More than two in five American Muslim students in grades K-12 were bullied because of their faith in the last year. according to a new survey. Muslim students have also become more than four times as likely to be bullied for their religion at school than American students generally, the American Muslim Poll 2017, published Tuesday by the Institute for Social Policy and Understanding, found.
The survey found 42 percent of Muslim respondents said their children had experienced insults or physical assaults at school because of their religion over the past year, with 8 percent reporting they had experienced the harassment every day or nearly every day. Nearly a quarter of Jews (23 percent) reported bullying over the past year, compared to 20 percent of Protestants and just 6 percent of Catholics.
But perhaps most disturbingly, it was not just students, but teachers who were also bullying Muslim students. One in four incidents of Muslim bullying included a teacher as one of the people who committed the bullying, the survey found. While 19 percent of Muslim bullying incidents were committed by both students and teachers, 6 percent of the bullying incidents were committed by only teacher or other school officials, the survey said.

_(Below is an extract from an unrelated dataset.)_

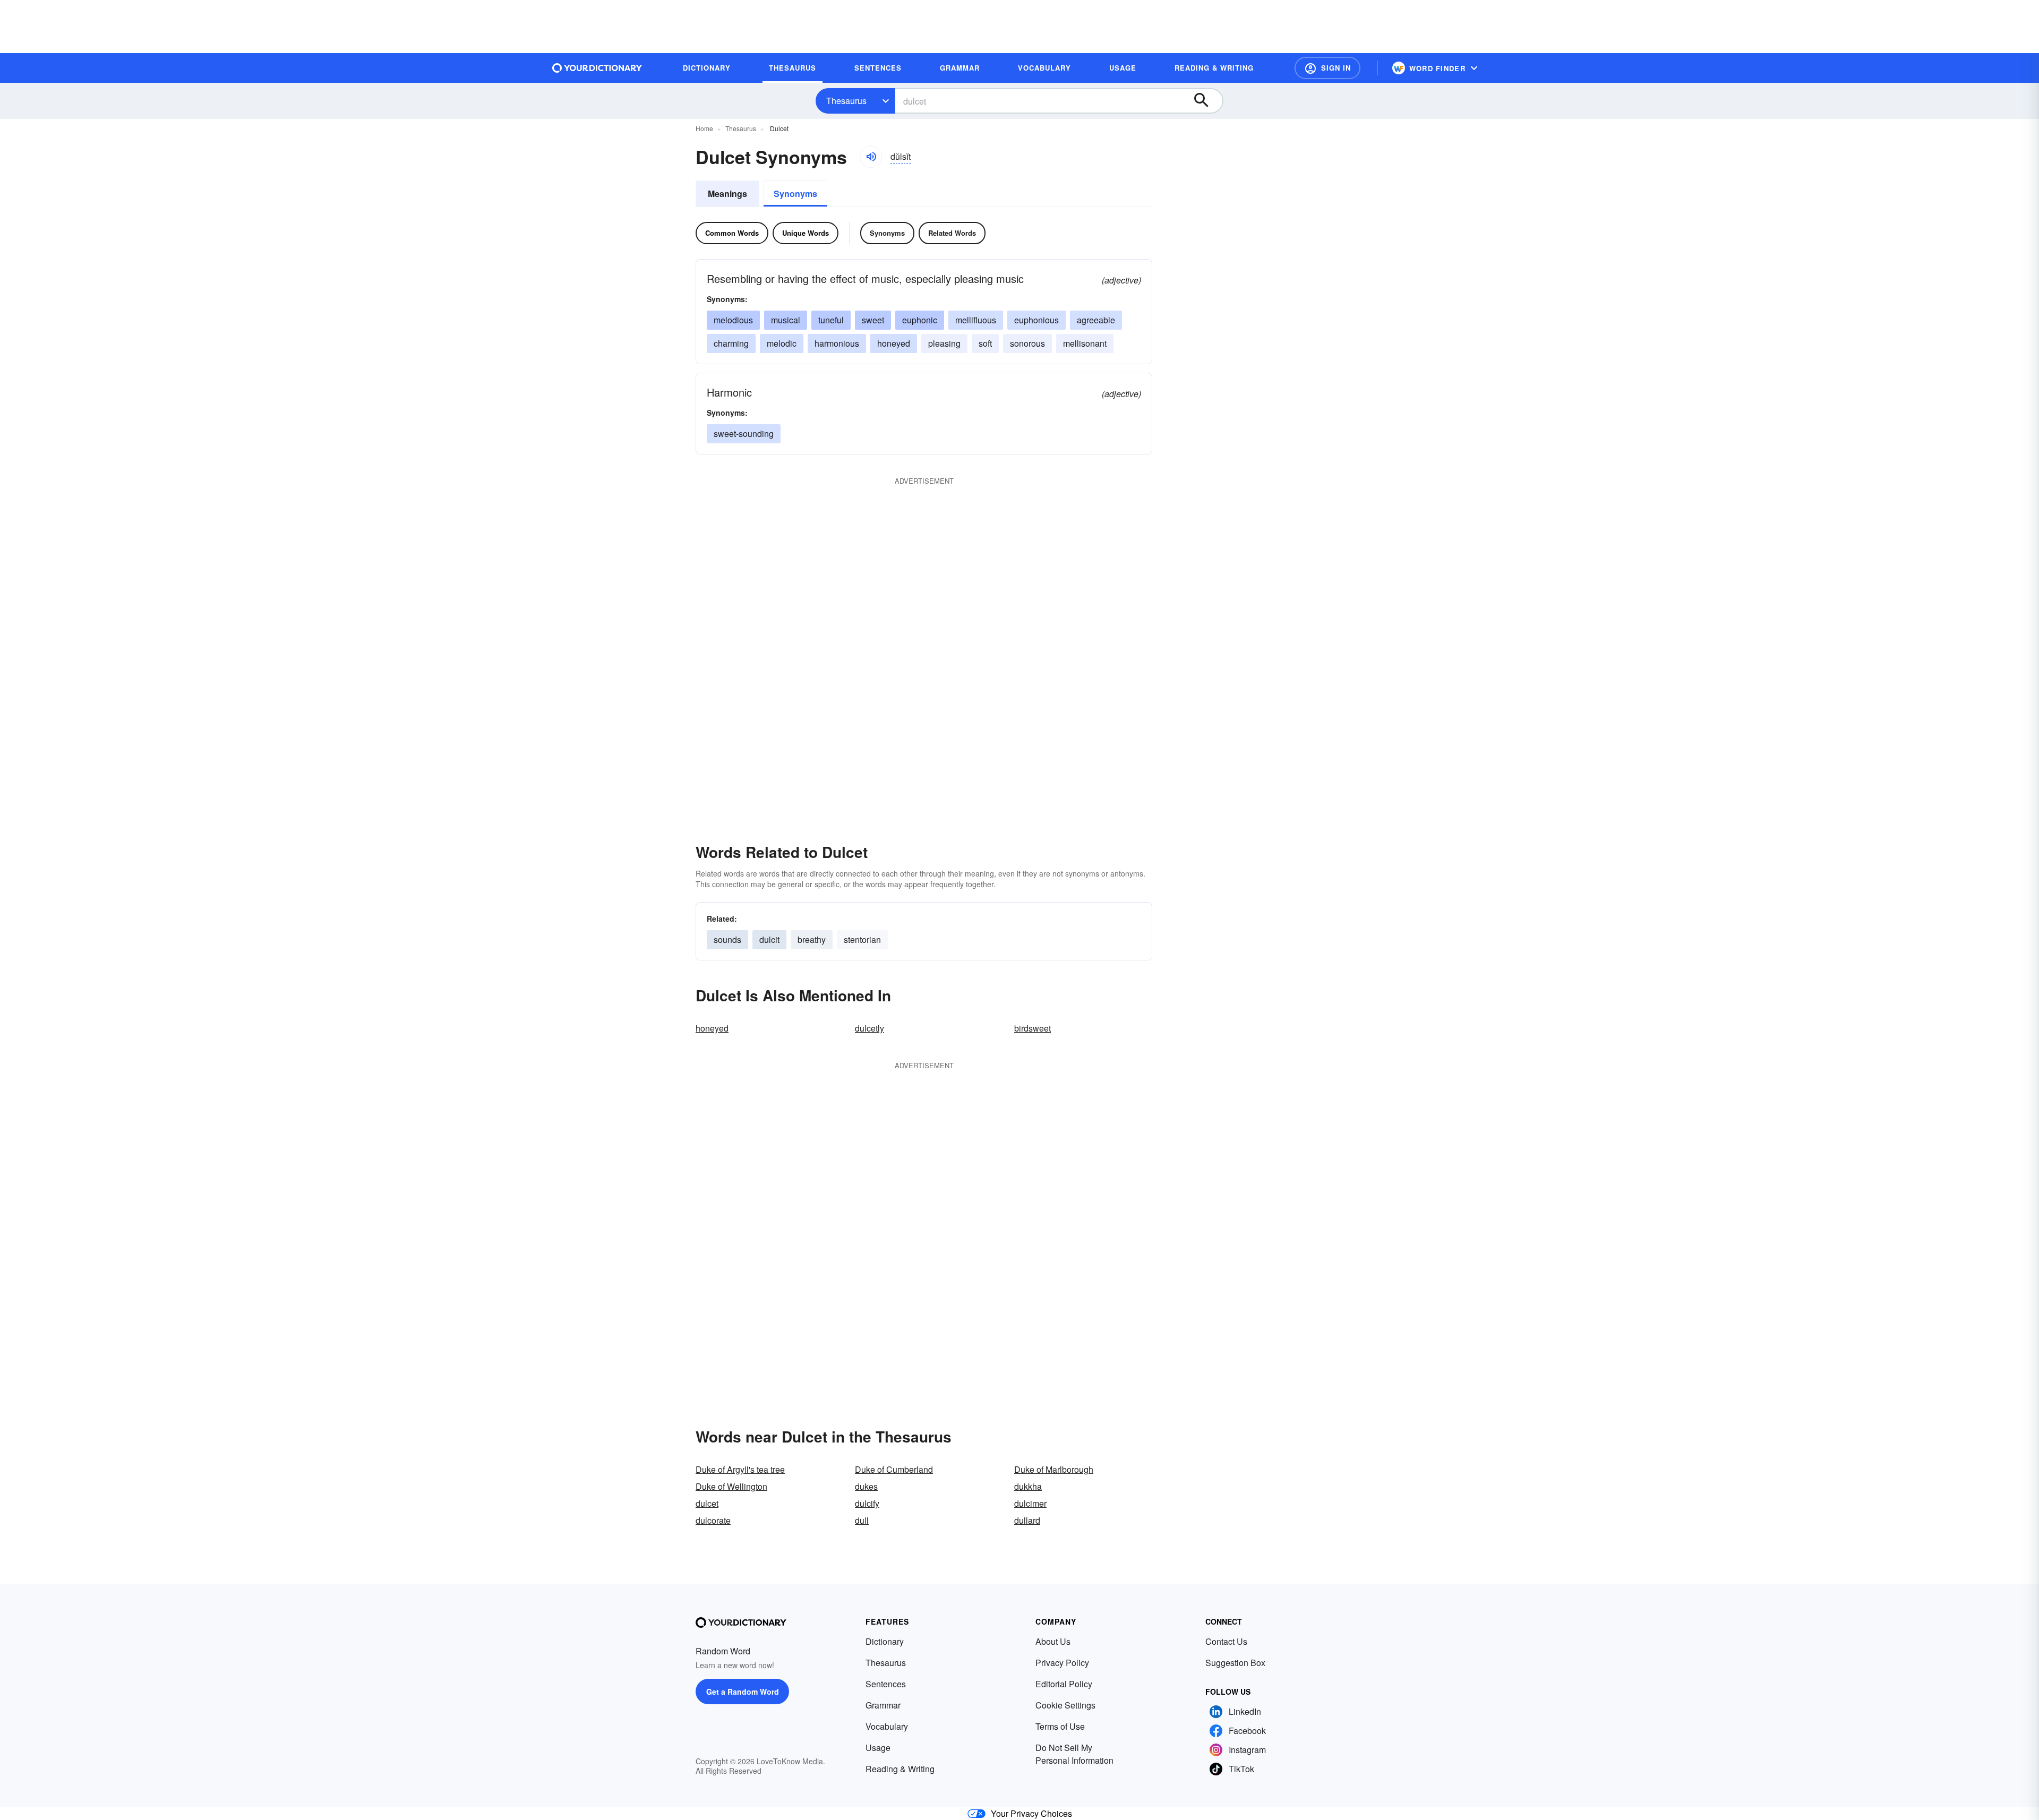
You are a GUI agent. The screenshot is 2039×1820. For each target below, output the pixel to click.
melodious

Muslim-American adults were not exempt from anti-Muslim sentiment in the past year. Sixty percent of the survey's Muslim respondents reported experiencing discrimination over the last 12 months, compared to 28 percent of Jews and 18 percent of Protestants.
But despite reporting more discrimination than members of other faith groups, Muslim-Americans said they were the most satisfied with the direction of the U.S. Forty-one percent of Muslims reported satisfaction with "the way things are going in this country today," compared to just 27 percent of the general public, 31 percent of Catholics, 29 percent of Protestants and 26 percent of Jews. People with religious affiliations were more likely to be satisfied with the direction of the country than non-religious people (24 percent).
The poll was conducted between Jan. 4 and Jan. 23, surveyed 1,249 people and had a 3 percent margin of error.